Under no circumstances alter the records; copy each one exactly.

-- GIVEN RECORDS follows --

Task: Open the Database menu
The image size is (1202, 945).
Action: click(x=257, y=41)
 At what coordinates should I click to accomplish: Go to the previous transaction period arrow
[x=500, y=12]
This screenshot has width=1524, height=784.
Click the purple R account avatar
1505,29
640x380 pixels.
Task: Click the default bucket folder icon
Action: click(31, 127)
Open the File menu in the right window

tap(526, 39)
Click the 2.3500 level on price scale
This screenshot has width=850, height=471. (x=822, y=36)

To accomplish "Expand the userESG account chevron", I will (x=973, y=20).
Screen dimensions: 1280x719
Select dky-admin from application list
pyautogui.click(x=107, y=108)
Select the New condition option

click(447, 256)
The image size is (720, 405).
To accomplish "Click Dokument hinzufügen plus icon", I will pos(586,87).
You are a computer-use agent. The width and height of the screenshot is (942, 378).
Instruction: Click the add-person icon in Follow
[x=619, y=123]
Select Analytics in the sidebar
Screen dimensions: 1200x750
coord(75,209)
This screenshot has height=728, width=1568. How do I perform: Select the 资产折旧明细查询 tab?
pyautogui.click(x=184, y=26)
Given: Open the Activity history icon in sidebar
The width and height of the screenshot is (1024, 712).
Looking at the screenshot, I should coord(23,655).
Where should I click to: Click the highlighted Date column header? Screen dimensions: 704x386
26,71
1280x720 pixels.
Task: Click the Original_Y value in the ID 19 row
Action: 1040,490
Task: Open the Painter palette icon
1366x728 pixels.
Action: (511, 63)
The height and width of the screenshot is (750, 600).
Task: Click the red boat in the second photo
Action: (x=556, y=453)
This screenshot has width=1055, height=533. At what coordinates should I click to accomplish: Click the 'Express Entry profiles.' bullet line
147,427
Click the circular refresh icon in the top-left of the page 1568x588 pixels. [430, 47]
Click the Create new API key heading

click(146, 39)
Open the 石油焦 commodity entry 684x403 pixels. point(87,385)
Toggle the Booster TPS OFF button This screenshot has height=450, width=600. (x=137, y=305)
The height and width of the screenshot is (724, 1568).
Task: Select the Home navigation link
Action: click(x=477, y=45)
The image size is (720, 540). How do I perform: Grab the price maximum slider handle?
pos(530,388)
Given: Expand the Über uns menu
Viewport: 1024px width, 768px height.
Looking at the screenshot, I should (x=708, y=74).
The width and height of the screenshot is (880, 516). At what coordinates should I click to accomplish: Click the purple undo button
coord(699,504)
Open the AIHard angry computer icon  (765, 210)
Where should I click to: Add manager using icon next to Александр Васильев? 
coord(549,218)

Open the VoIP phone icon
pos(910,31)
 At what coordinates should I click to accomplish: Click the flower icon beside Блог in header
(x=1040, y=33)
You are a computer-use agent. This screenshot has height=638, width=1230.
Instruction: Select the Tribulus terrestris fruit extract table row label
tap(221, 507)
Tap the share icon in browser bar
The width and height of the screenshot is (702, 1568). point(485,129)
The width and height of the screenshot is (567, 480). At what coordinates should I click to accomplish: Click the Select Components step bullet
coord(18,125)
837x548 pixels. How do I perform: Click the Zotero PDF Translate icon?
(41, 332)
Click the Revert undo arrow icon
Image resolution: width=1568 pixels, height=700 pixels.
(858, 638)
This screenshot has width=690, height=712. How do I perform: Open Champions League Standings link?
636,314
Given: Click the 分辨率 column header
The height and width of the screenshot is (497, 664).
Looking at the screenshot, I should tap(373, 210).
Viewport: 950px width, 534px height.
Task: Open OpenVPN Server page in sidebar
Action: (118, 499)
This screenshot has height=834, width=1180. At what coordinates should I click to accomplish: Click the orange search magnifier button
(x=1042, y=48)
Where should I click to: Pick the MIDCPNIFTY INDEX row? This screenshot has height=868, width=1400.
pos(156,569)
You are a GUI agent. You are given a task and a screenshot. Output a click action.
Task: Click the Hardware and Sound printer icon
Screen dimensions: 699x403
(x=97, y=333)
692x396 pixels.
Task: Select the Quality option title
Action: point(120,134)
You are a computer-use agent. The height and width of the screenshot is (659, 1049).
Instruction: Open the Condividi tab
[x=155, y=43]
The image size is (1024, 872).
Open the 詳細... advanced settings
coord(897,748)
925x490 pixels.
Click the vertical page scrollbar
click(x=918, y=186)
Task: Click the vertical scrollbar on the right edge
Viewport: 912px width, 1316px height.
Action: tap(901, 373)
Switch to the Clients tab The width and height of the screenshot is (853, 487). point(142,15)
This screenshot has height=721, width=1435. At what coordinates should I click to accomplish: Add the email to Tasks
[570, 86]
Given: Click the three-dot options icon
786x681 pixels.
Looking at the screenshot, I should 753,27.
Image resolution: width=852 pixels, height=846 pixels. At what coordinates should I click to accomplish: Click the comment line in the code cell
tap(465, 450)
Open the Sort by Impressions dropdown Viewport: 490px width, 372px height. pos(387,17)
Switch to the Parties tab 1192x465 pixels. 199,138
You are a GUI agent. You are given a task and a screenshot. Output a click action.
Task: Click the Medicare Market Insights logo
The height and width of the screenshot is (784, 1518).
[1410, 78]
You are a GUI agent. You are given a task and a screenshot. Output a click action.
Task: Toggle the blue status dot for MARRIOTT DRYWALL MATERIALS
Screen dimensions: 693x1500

-- GIVEN RECORDS concluded --

• THE ANSWER:
Task: Open the Database menu
The image size is (1202, 945).
Action: click(x=257, y=41)
 At what coordinates should I click to accomplish: Go to the previous transaction period arrow
[x=500, y=12]
This screenshot has width=1524, height=784.
Click the purple R account avatar
1505,29
640x380 pixels.
Task: Click the default bucket folder icon
Action: click(31, 127)
Open the File menu in the right window

tap(526, 39)
Click the 2.3500 level on price scale
This screenshot has width=850, height=471. (x=822, y=36)

To accomplish "Expand the userESG account chevron", I will (x=973, y=20).
Screen dimensions: 1280x719
Select dky-admin from application list
pyautogui.click(x=107, y=108)
Select the New condition option

click(447, 256)
The image size is (720, 405).
To accomplish "Click Dokument hinzufügen plus icon", I will pos(586,87).
You are a computer-use agent. The width and height of the screenshot is (942, 378).
Instruction: Click the add-person icon in Follow
[x=619, y=123]
Select Analytics in the sidebar
Screen dimensions: 1200x750
coord(75,209)
This screenshot has height=728, width=1568. How do I perform: Select the 资产折旧明细查询 tab?
pyautogui.click(x=184, y=26)
Given: Open the Activity history icon in sidebar
The width and height of the screenshot is (1024, 712).
Looking at the screenshot, I should coord(23,655).
Where should I click to: Click the highlighted Date column header? Screen dimensions: 704x386
26,71
1280x720 pixels.
Task: Click the Original_Y value in the ID 19 row
Action: 1040,490
Task: Open the Painter palette icon
1366x728 pixels.
Action: (511, 63)
The height and width of the screenshot is (750, 600).
Task: Click the red boat in the second photo
Action: (x=556, y=453)
This screenshot has width=1055, height=533. At what coordinates should I click to accomplish: Click the 'Express Entry profiles.' bullet line
147,427
Click the circular refresh icon in the top-left of the page 1568x588 pixels. [430, 47]
Click the Create new API key heading

click(146, 39)
Open the 石油焦 commodity entry 684x403 pixels. point(87,385)
Toggle the Booster TPS OFF button This screenshot has height=450, width=600. (x=137, y=305)
The height and width of the screenshot is (724, 1568).
Task: Select the Home navigation link
Action: click(x=477, y=45)
The image size is (720, 540). How do I perform: Grab the price maximum slider handle?
pos(530,388)
Given: Expand the Über uns menu
Viewport: 1024px width, 768px height.
Looking at the screenshot, I should (x=708, y=74).
The width and height of the screenshot is (880, 516). At what coordinates should I click to accomplish: Click the purple undo button
coord(699,504)
Open the AIHard angry computer icon  (765, 210)
Where should I click to: Add manager using icon next to Александр Васильев? 
coord(549,218)

Open the VoIP phone icon
pos(910,31)
 At what coordinates should I click to accomplish: Click the flower icon beside Блог in header
(x=1040, y=33)
You are a computer-use agent. This screenshot has height=638, width=1230.
Instruction: Select the Tribulus terrestris fruit extract table row label
tap(221, 507)
Tap the share icon in browser bar
The width and height of the screenshot is (702, 1568). point(485,129)
The width and height of the screenshot is (567, 480). At what coordinates should I click to accomplish: Click the Select Components step bullet
coord(18,125)
837x548 pixels. How do I perform: Click the Zotero PDF Translate icon?
(41, 332)
Click the Revert undo arrow icon
Image resolution: width=1568 pixels, height=700 pixels.
(858, 638)
This screenshot has width=690, height=712. How do I perform: Open Champions League Standings link?
636,314
Given: Click the 分辨率 column header
The height and width of the screenshot is (497, 664).
Looking at the screenshot, I should tap(373, 210).
Viewport: 950px width, 534px height.
Task: Open OpenVPN Server page in sidebar
Action: (118, 499)
This screenshot has height=834, width=1180. At what coordinates should I click to accomplish: Click the orange search magnifier button
(x=1042, y=48)
Where should I click to: Pick the MIDCPNIFTY INDEX row? This screenshot has height=868, width=1400.
pos(156,569)
You are a GUI agent. You are given a task and a screenshot. Output a click action.
Task: Click the Hardware and Sound printer icon
Screen dimensions: 699x403
(x=97, y=333)
692x396 pixels.
Task: Select the Quality option title
Action: point(120,134)
You are a computer-use agent. The height and width of the screenshot is (659, 1049).
Instruction: Open the Condividi tab
[x=155, y=43]
The image size is (1024, 872).
Open the 詳細... advanced settings
coord(897,748)
925x490 pixels.
Click the vertical page scrollbar
click(x=918, y=186)
Task: Click the vertical scrollbar on the right edge
Viewport: 912px width, 1316px height.
Action: tap(901, 373)
Switch to the Clients tab The width and height of the screenshot is (853, 487). point(142,15)
This screenshot has height=721, width=1435. At what coordinates should I click to accomplish: Add the email to Tasks
[570, 86]
Given: Click the three-dot options icon
786x681 pixels.
Looking at the screenshot, I should 753,27.
Image resolution: width=852 pixels, height=846 pixels. At what coordinates should I click to accomplish: Click the comment line in the code cell
tap(465, 450)
Open the Sort by Impressions dropdown Viewport: 490px width, 372px height. pos(387,17)
Switch to the Parties tab 1192x465 pixels. 199,138
You are a GUI agent. You are given a task and a screenshot. Output a click action.
Task: Click the Medicare Market Insights logo
The height and width of the screenshot is (784, 1518).
[1410, 78]
You are a GUI agent. You are given a task and a screenshot. Output a click action.
Task: Toggle the blue status dot for MARRIOTT DRYWALL MATERIALS
Screen dimensions: 693x1500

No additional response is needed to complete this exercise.